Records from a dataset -
----

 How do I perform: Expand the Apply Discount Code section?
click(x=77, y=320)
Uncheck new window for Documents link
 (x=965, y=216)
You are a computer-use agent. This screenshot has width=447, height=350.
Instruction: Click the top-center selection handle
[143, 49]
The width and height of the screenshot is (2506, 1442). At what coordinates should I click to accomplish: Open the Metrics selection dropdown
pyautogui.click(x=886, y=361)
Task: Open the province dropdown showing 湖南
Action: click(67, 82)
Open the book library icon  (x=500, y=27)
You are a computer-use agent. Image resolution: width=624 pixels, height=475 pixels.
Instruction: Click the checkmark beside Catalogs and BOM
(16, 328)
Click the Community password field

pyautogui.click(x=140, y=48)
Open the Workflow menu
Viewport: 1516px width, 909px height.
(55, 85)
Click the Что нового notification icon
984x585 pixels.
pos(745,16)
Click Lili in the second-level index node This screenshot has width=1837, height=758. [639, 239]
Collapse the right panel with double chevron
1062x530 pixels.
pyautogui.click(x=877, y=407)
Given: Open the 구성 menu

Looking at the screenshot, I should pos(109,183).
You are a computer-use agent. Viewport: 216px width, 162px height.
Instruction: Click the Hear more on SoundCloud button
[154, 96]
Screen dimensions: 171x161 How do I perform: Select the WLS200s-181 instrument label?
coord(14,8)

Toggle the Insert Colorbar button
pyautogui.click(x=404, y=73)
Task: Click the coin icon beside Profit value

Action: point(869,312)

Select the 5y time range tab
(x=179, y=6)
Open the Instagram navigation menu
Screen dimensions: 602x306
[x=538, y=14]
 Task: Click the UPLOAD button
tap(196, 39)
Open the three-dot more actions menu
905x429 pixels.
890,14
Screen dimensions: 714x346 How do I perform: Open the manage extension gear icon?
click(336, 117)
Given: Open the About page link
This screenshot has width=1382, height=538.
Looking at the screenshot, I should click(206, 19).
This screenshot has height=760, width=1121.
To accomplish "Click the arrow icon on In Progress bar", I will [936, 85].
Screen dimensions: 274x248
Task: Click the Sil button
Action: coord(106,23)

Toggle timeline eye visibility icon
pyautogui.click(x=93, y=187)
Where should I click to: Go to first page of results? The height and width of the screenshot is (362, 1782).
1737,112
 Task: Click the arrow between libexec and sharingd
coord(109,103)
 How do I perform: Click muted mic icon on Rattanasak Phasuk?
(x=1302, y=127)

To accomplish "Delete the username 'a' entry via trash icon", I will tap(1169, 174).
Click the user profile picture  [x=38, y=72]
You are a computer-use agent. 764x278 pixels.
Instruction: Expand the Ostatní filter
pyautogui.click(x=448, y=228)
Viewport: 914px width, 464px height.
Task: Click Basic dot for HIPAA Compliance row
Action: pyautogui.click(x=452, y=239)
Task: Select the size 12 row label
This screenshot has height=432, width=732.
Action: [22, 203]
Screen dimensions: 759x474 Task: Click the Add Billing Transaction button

----

What you have to do -
Render the material above as a JSON list of strings with one string per line, omitting blank lines.

Expected answer -
[
  " How do I perform: Expand the Apply Discount Code section?",
  "click(x=77, y=320)",
  "Uncheck new window for Documents link",
  " (x=965, y=216)",
  "You are a computer-use agent. This screenshot has width=447, height=350.",
  "Instruction: Click the top-center selection handle",
  "[143, 49]",
  "The width and height of the screenshot is (2506, 1442). At what coordinates should I click to accomplish: Open the Metrics selection dropdown",
  "pyautogui.click(x=886, y=361)",
  "Task: Open the province dropdown showing 湖南",
  "Action: click(67, 82)",
  "Open the book library icon  (x=500, y=27)",
  "You are a computer-use agent. Image resolution: width=624 pixels, height=475 pixels.",
  "Instruction: Click the checkmark beside Catalogs and BOM",
  "(16, 328)",
  "Click the Community password field",
  "pyautogui.click(x=140, y=48)",
  "Open the Workflow menu",
  "Viewport: 1516px width, 909px height.",
  "(55, 85)",
  "Click the Что нового notification icon",
  "984x585 pixels.",
  "pos(745,16)",
  "Click Lili in the second-level index node This screenshot has width=1837, height=758. [639, 239]",
  "Collapse the right panel with double chevron",
  "1062x530 pixels.",
  "pyautogui.click(x=877, y=407)",
  "Given: Open the 구성 menu",
  "Looking at the screenshot, I should pos(109,183).",
  "You are a computer-use agent. Viewport: 216px width, 162px height.",
  "Instruction: Click the Hear more on SoundCloud button",
  "[154, 96]",
  "Screen dimensions: 171x161 How do I perform: Select the WLS200s-181 instrument label?",
  "coord(14,8)",
  "Toggle the Insert Colorbar button",
  "pyautogui.click(x=404, y=73)",
  "Task: Click the coin icon beside Profit value",
  "Action: point(869,312)",
  "Select the 5y time range tab",
  "(x=179, y=6)",
  "Open the Instagram navigation menu",
  "Screen dimensions: 602x306",
  "[x=538, y=14]",
  " Task: Click the UPLOAD button",
  "tap(196, 39)",
  "Open the three-dot more actions menu",
  "905x429 pixels.",
  "890,14",
  "Screen dimensions: 714x346 How do I perform: Open the manage extension gear icon?",
  "click(336, 117)",
  "Given: Open the About page link",
  "This screenshot has width=1382, height=538.",
  "Looking at the screenshot, I should click(206, 19).",
  "This screenshot has height=760, width=1121.",
  "To accomplish \"Click the arrow icon on In Progress bar\", I will [936, 85].",
  "Screen dimensions: 274x248",
  "Task: Click the Sil button",
  "Action: coord(106,23)",
  "Toggle timeline eye visibility icon",
  "pyautogui.click(x=93, y=187)",
  "Where should I click to: Go to first page of results? The height and width of the screenshot is (362, 1782).",
  "1737,112",
  " Task: Click the arrow between libexec and sharingd",
  "coord(109,103)",
  " How do I perform: Click muted mic icon on Rattanasak Phasuk?",
  "(x=1302, y=127)",
  "To accomplish \"Delete the username 'a' entry via trash icon\", I will tap(1169, 174).",
  "Click the user profile picture  [x=38, y=72]",
  "You are a computer-use agent. 764x278 pixels.",
  "Instruction: Expand the Ostatní filter",
  "pyautogui.click(x=448, y=228)",
  "Viewport: 914px width, 464px height.",
  "Task: Click Basic dot for HIPAA Compliance row",
  "Action: pyautogui.click(x=452, y=239)",
  "Task: Select the size 12 row label",
  "This screenshot has height=432, width=732.",
  "Action: [22, 203]",
  "Screen dimensions: 759x474 Task: Click the Add Billing Transaction button"
]